= 1915 to 1918 English cricket seasons =

The 1915 to 1918 English cricket seasons were all but wiped out by the First World War.

The 1914 English cricket season ended prematurely after the outbreak of the war, and it was not until the 1919 season that first-class fixtures could resume.

However, cricket did not fade away during the war: it was played in schools and universities, on the streets, and by the soldiers and airmen on active service, whilst John Wisden's Cricketers' Almanac continued to publish every spring.

==1915==
The 1915 County Championship was not officially abandoned until January. Surrey County Cricket Club, despite The Oval having been commandeered by the military, issued a statement that spring which "hoped that some matches may be played in July and August". It was a forlorn hope.

==1916==
Club cricket in the south of England went into serious decline, and many clubs closed down indefinitely. In the north, efforts were made to keep the leagues alive, and the Bradford League did very well indeed, with large crowds reported, especially after Saltaire Cricket Club signed the great bowler Sydney Barnes.

==1917==
Pelham Warner, at home on sick leave, had an idea to stage services charity matches at Lord's. These would involve Dominions teams against English servicemen. Colin Blythe played in one shortly before he was killed.

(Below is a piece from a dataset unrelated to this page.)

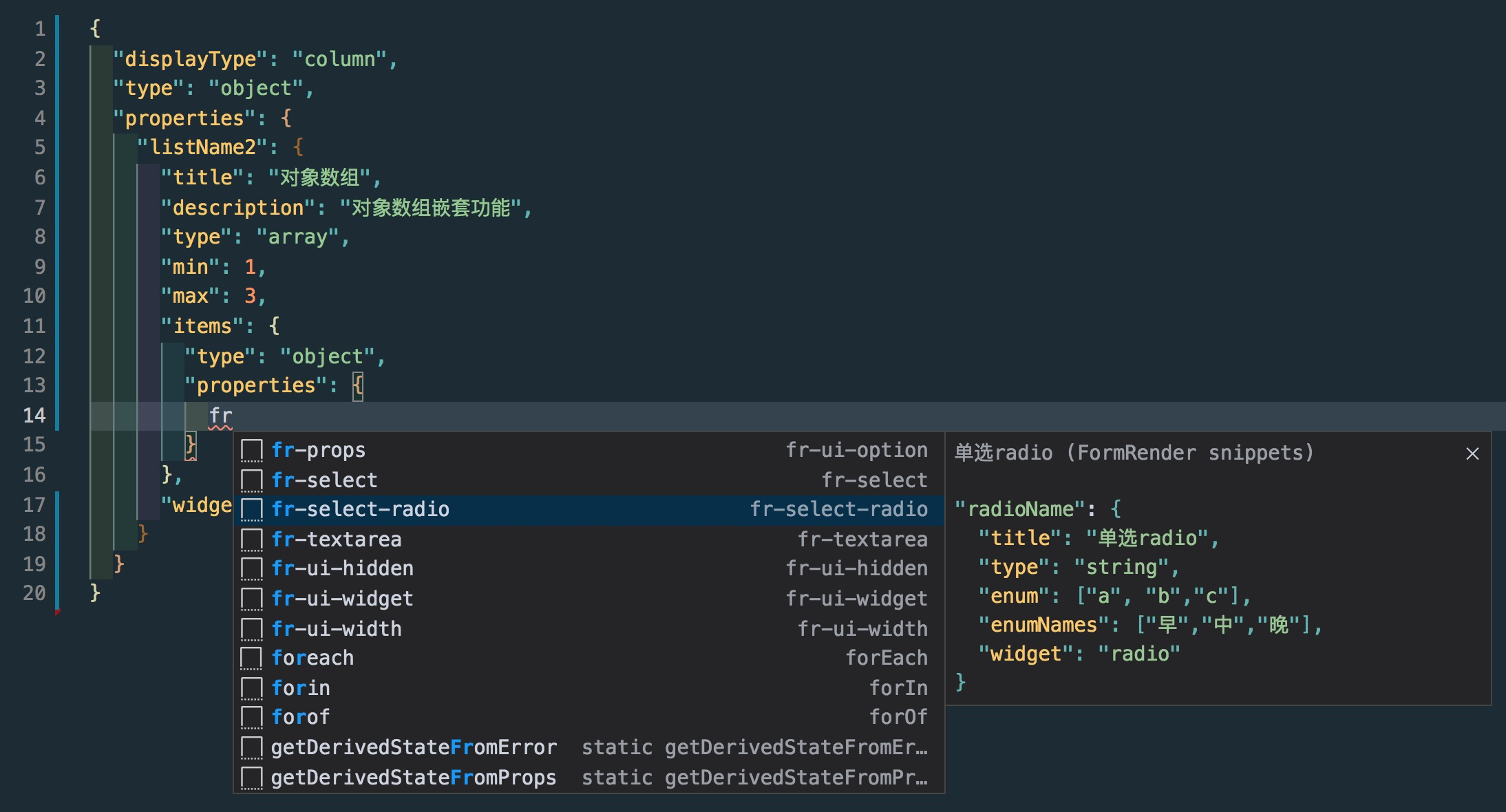Image resolution: width=1506 pixels, height=812 pixels.
Task: Click line number 11 in the gutter
Action: pos(34,326)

The number of games increased as cricket began to be viewed as a morale booster. Derek Birley recorded "as many as 119 services and schools games were played at Canterbury in 1917".

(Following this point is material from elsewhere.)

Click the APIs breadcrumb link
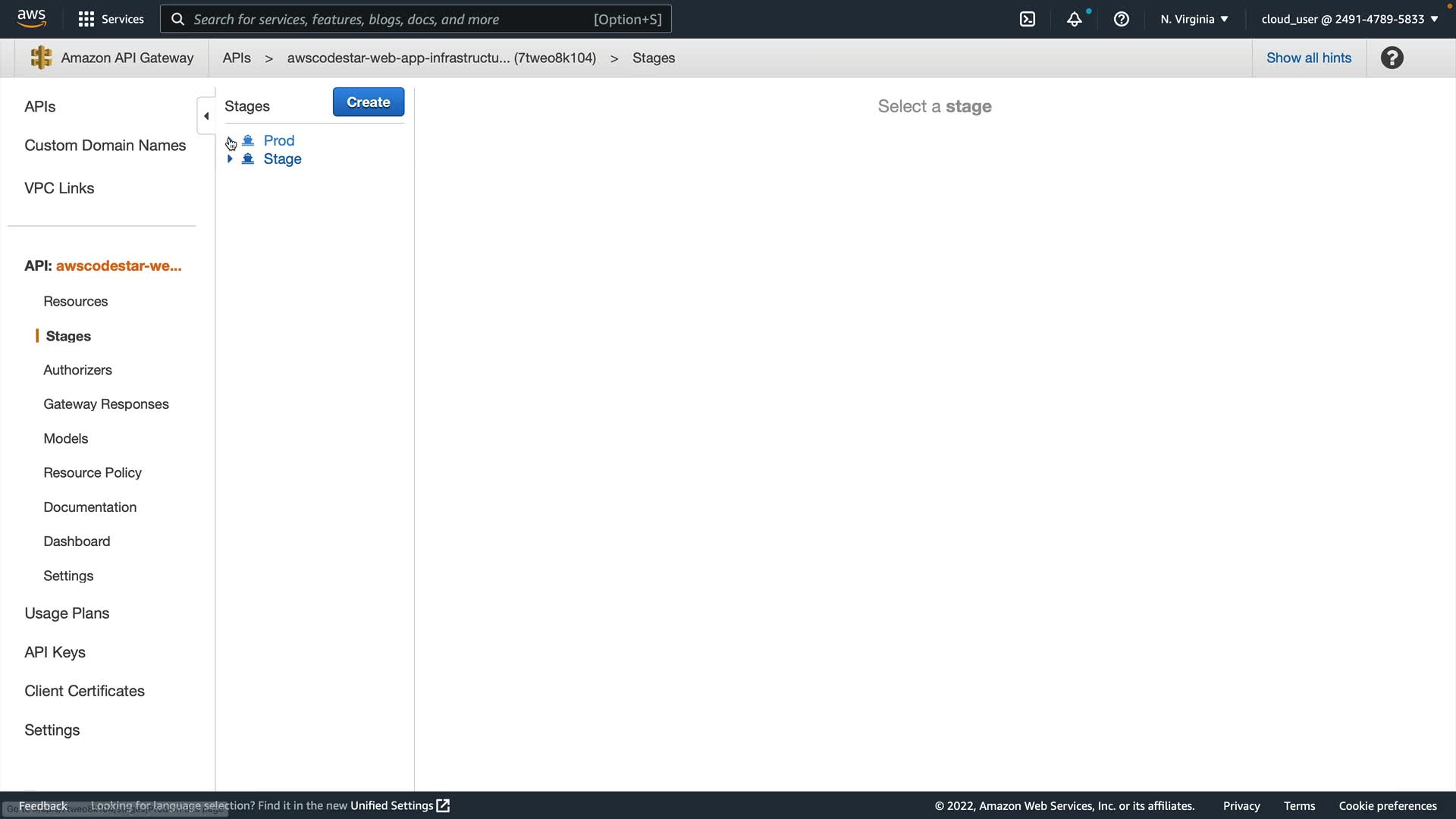Image resolution: width=1456 pixels, height=819 pixels. pos(237,58)
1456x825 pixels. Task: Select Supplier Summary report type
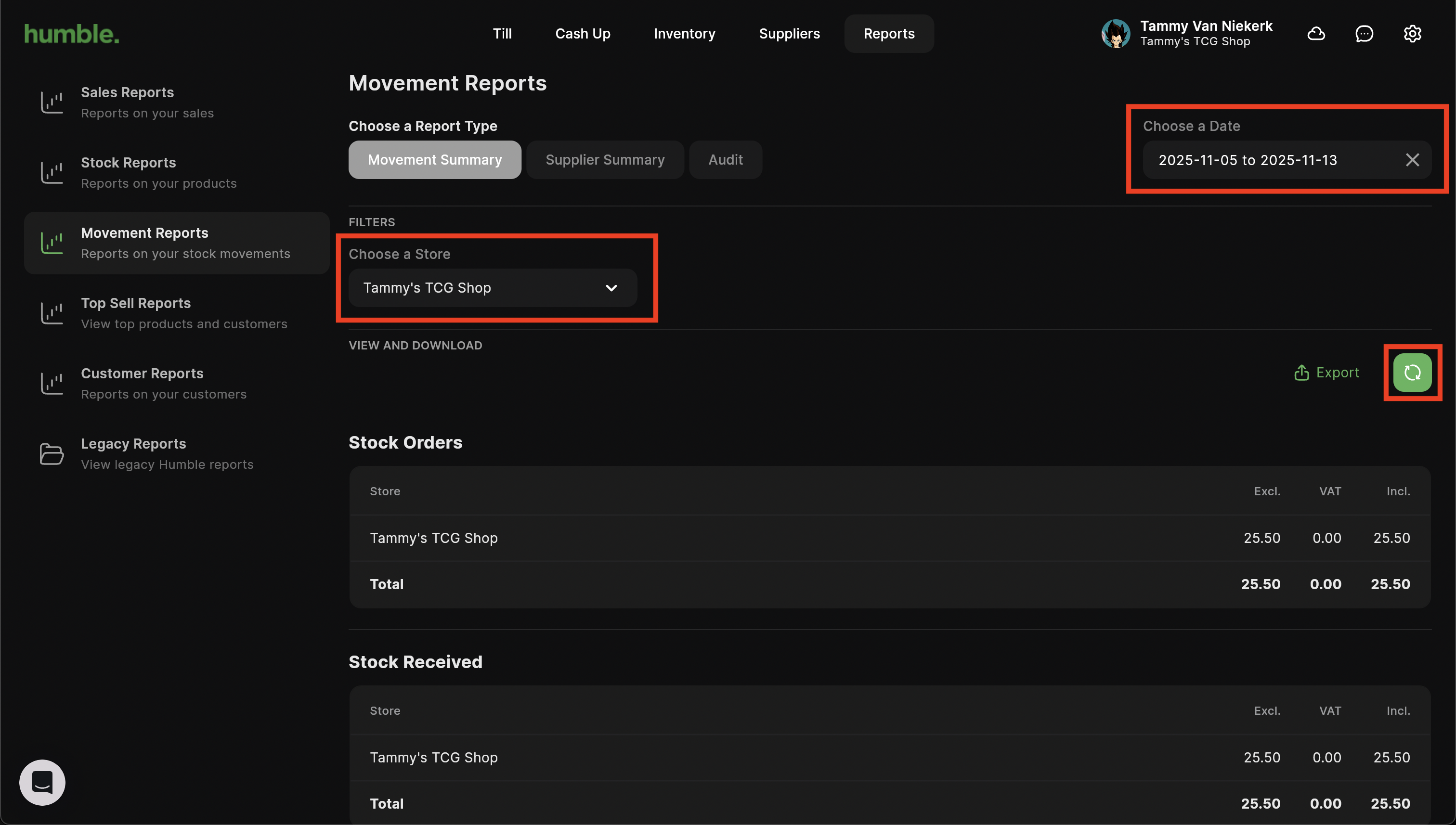[x=604, y=160]
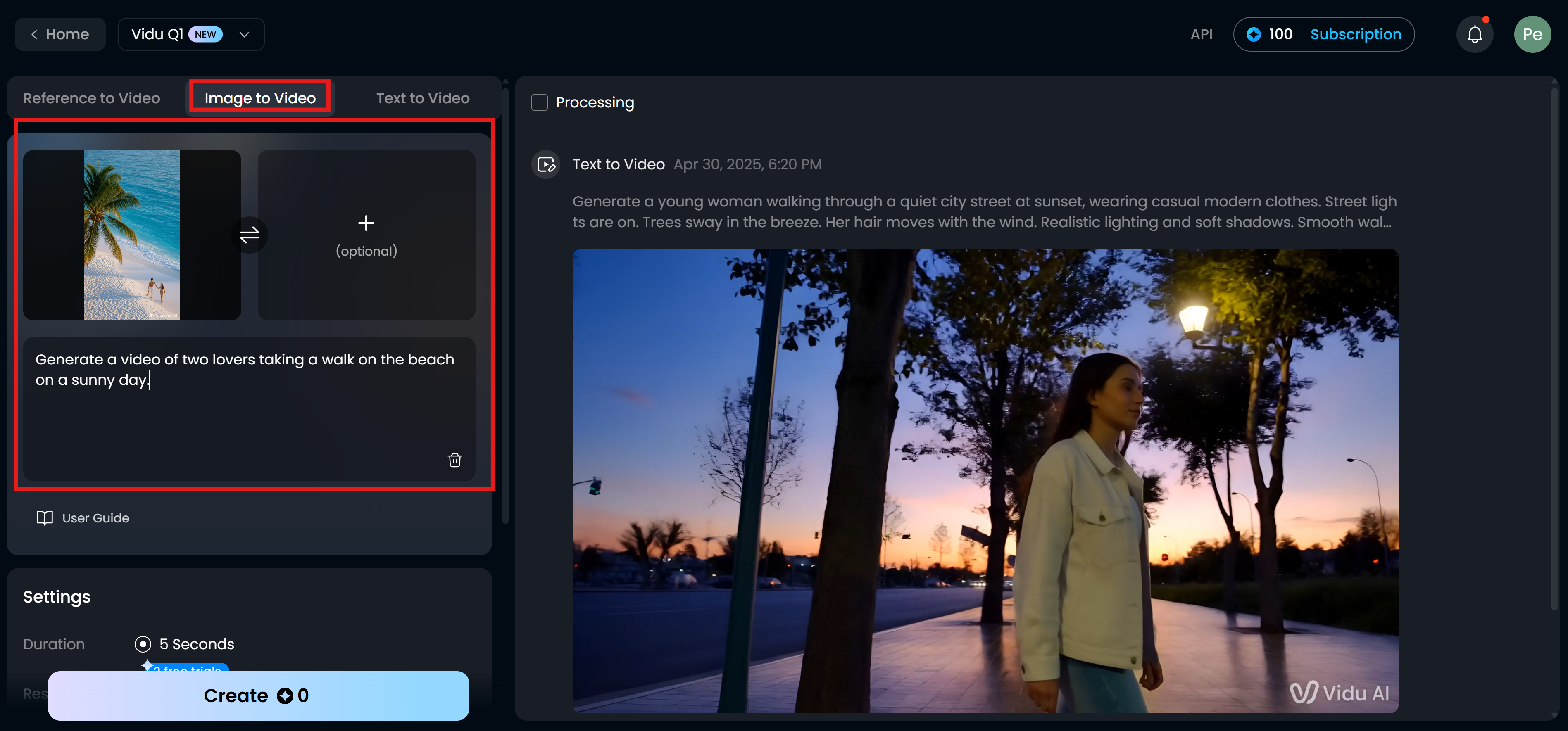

A Yorkshire County XII played two-day matches against teams representing the Bradford League and the Yorkshire Council League.

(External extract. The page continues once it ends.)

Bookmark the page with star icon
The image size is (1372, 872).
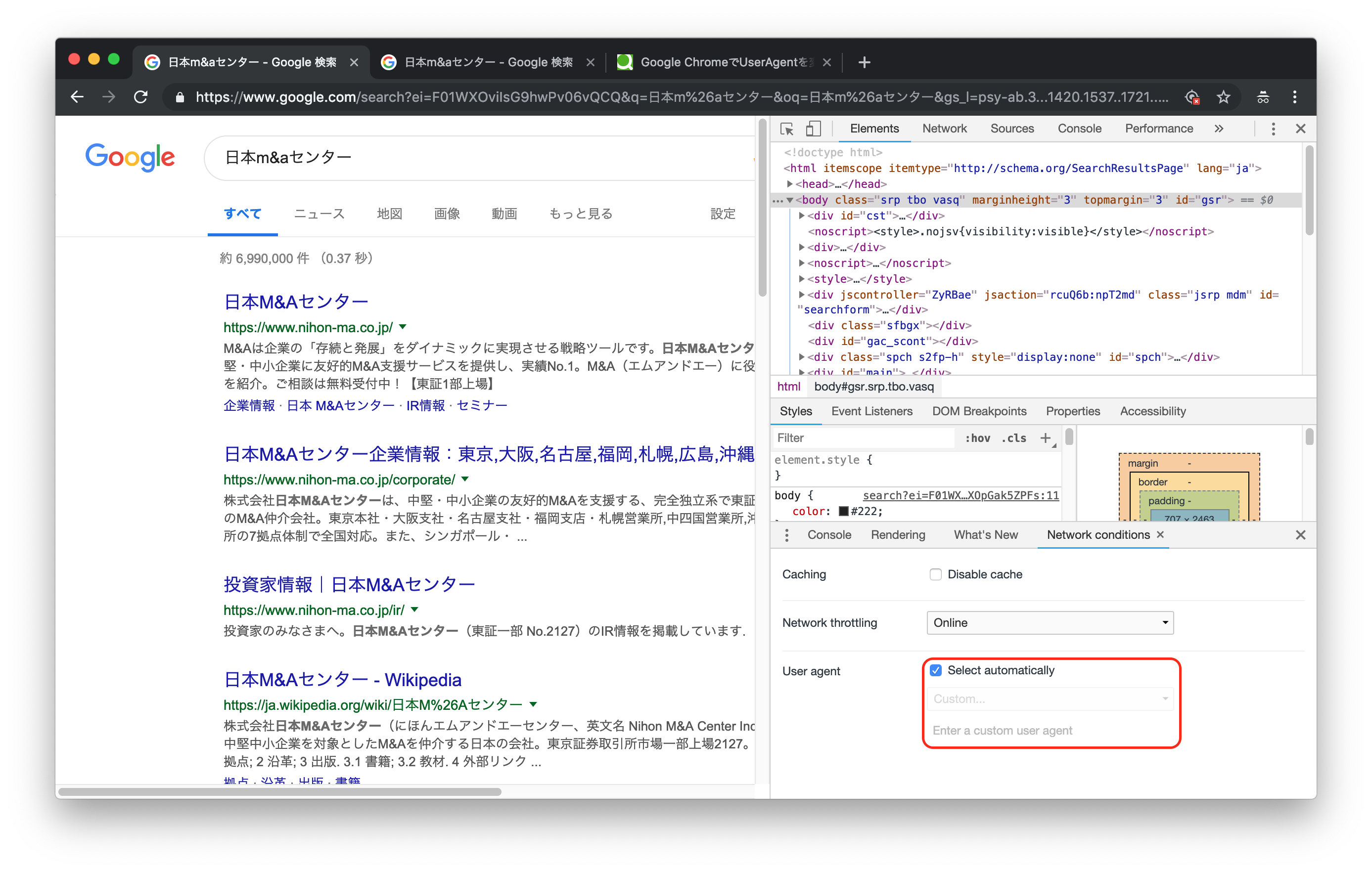(1223, 97)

When the 1918 Wisden was published, it honoured the School Bowlers of the Year—Harry Calder, John Firth, Clement Gibson, Gerard Rotherham, and Greville Stevens.

==1918==
The charity and holiday games continued in 1918. This was a second successive warm summer, and games were again well attended, especially league games with former county or Test professionals in action.

The 1919 Wisden honoured Five Public School Cricketers of the Year—Percy Adams, Percy Chapman, Adrian Gore, Lionel Hedges, and Norman Partridge. Chapman went on to captain England.